Clyde,
The inside of my M1 combat helmet is scratched with the name of someone I don't know. I can tell the object used to carve the name was a regulation Ka-bar, by the sharpness of the letters, and the many attempts it took to scratch the surface with even a superficial stroke.
BOY
When I showed it to Adam, he ran his finger over the inside of the helmet - the index finger - and then put it in his mouth thoughtfully.
"I suppose it could be heroin," he said, his voice dreamlike. "Although that particular vernacular might post-date this beauty."

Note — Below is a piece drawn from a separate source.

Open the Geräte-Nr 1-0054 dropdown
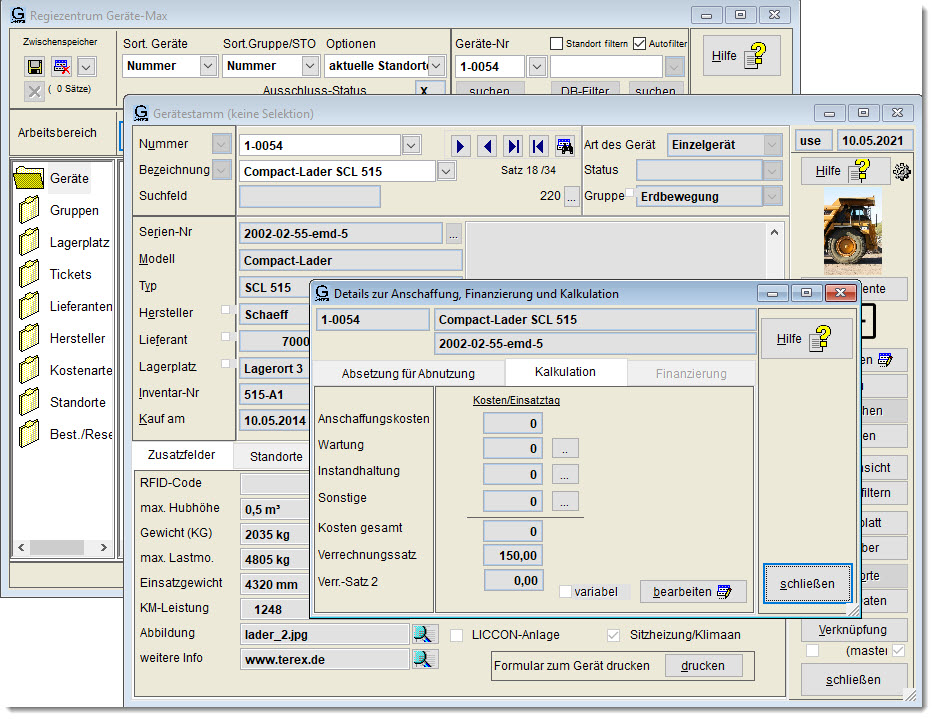Viewport: 934px width, 719px height. [x=537, y=66]
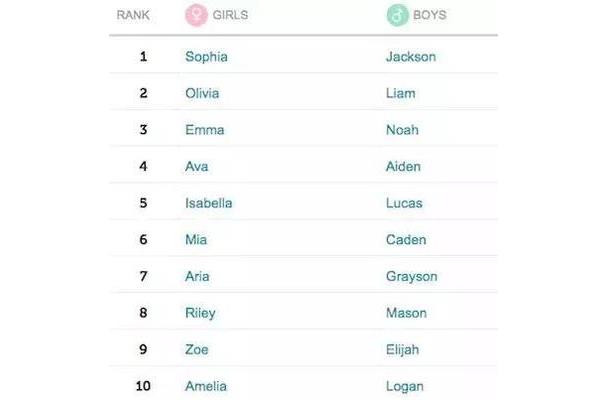The width and height of the screenshot is (600, 400).
Task: Click the green boys gender icon
Action: [398, 15]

"Mine would say Baby," I told him, and he choked on a laugh tight in his throat while he cleared it of a longing he never specified.
"Ah. No, Evelyn, I think not. In fact, it's highly likely yours would still read 'Boy.' But then, I suppose in your case, the two are nearly the same word."
"Bonnie says the song called Boy is about you," I remind him, and his cheeks redden slightly, and he flusters.
"Mhm. Well. Ahem. As to that. Yes. But in that respect, it is referencing heroin."
"Well, mine would say Baby," I tell him, and he sets the helmet on the bed, where it makes a depression in the floral sheet. He stretches his body out beside it, and tucks his hands behind his head.
"And why is that?"
"Because I'm a girl," I remind him, my eyebrow arching high and singular. "When I'm a soldier especially. I'm not a boy until I quit and go AWOL."
He smiles with his eyes closed.
"And this girl, what is her name?"
"Baby," I remind him. "But it's when my hair is green. Or I'm wearing this all the time, I can't tell."
"She's beautiful, your green-haired dragon," he reminds me. "I don't imagine your unit minds calling you that."
I wrap my arms around myself, suddenly alone in a corner at a dance where no one expected me to be, or even know to show my face.
"You don't know how weird it is to be never looked at like that, and then all of a sudden looked at like that all the time by you."
Adam's smile opens to a laugh, and I scowl at him and retreat to the other side of the bed, the helmet squarely between us like the condoms he would've always tossed aside with disdain if I ever dared to bring him one.
"Oh, don't I?" he asks. He approaches me at our imaginary dance. My dress doesn't fit the right way, and my shoes are white and somehow juvenile. I consider for a quick moment biting him on the hand he extends to make him go away, but I don't.
"There's just things you can't say," I tell him in a whisper. "Not when you look that...ridiculous."